(Records from a data source)
━━━━━━━━━━
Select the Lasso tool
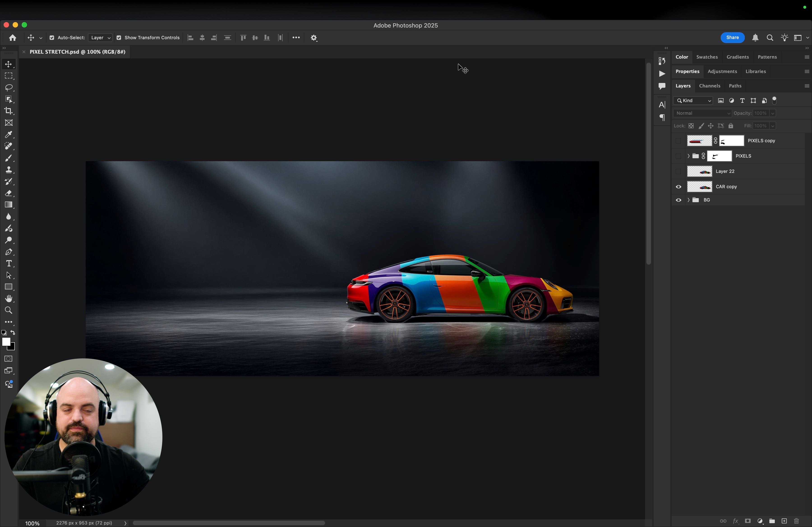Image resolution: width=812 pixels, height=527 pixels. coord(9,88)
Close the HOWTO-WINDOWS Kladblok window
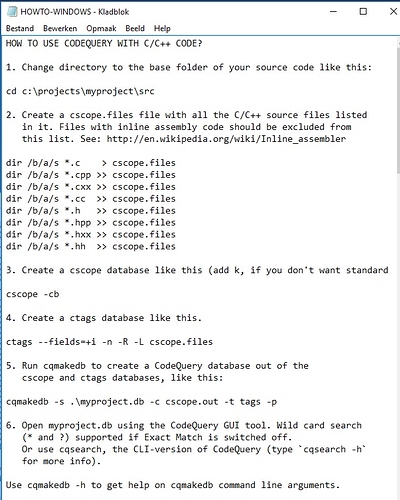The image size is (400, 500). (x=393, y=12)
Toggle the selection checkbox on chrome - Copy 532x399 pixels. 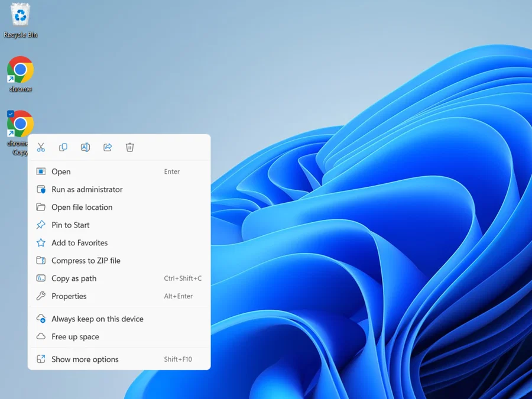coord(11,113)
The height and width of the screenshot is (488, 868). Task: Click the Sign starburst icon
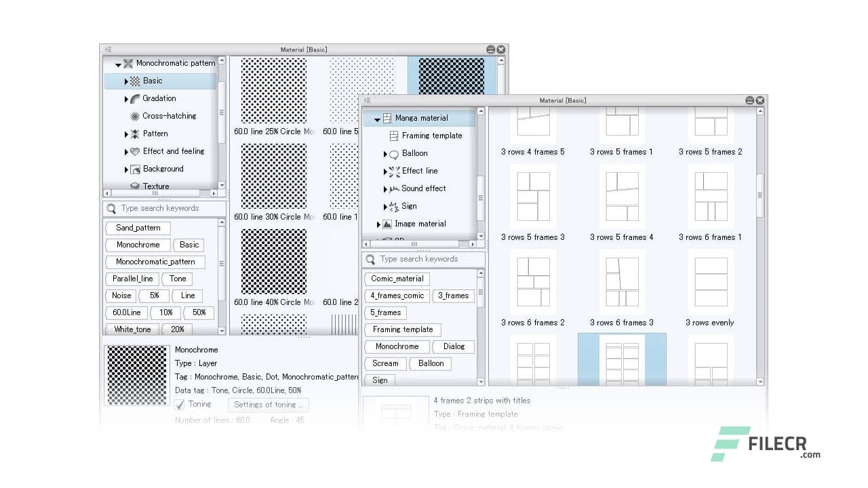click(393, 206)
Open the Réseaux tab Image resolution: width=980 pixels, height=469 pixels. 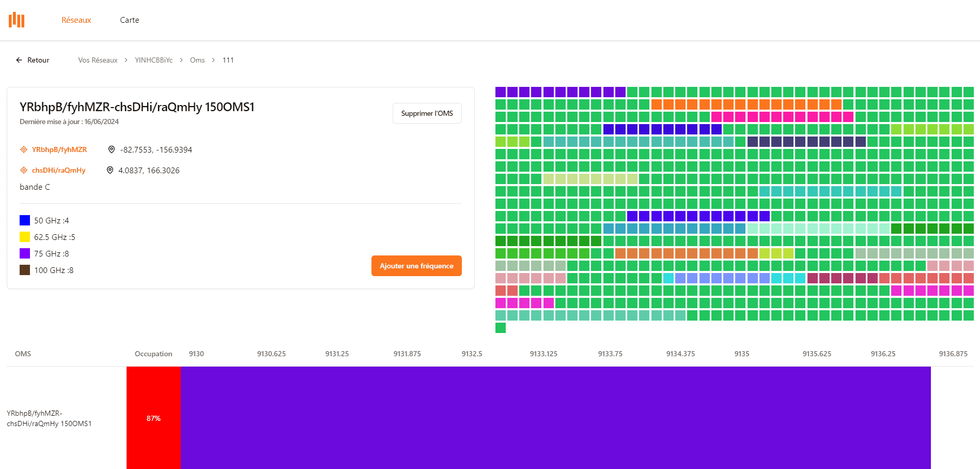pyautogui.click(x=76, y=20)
━━━━━━━━━━
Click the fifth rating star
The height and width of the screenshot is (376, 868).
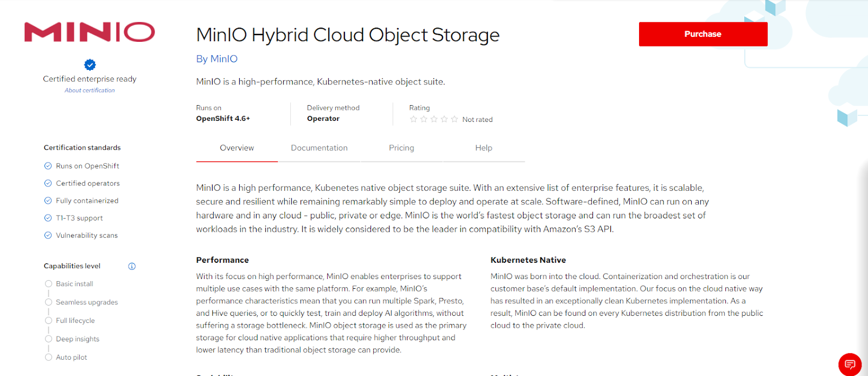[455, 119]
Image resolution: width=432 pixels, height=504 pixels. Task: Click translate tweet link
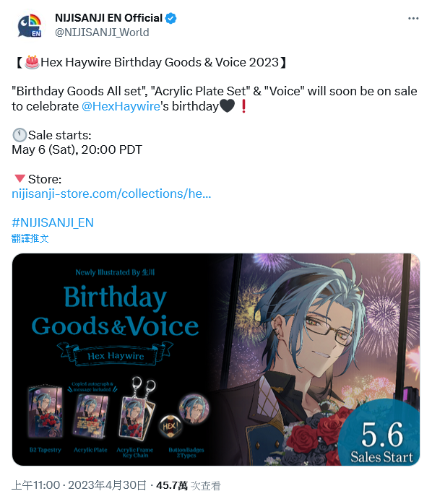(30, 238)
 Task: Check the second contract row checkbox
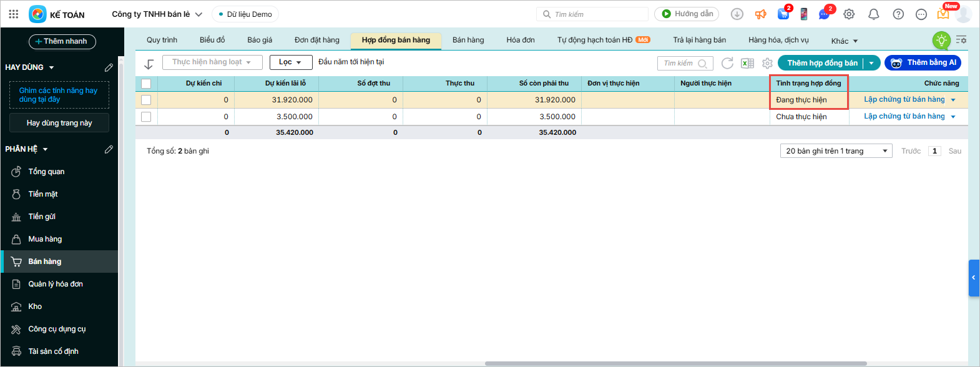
━━━━━━━━━━
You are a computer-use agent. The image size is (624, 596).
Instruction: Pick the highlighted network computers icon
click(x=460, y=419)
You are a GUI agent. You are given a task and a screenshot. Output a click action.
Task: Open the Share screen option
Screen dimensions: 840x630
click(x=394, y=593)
━━━━━━━━━━
Duplicate the part of the data above that opens with the line containing "Click the fifth rating star" and closes with the line containing "Task: Check the second contract row checkbox", both lines included. Omit the pictures from your copy.

Answer below:
Click the fifth rating star
The height and width of the screenshot is (376, 868).
[455, 119]
Image resolution: width=432 pixels, height=504 pixels. Task: Click translate tweet link
(30, 238)
 Task: Check the second contract row checkbox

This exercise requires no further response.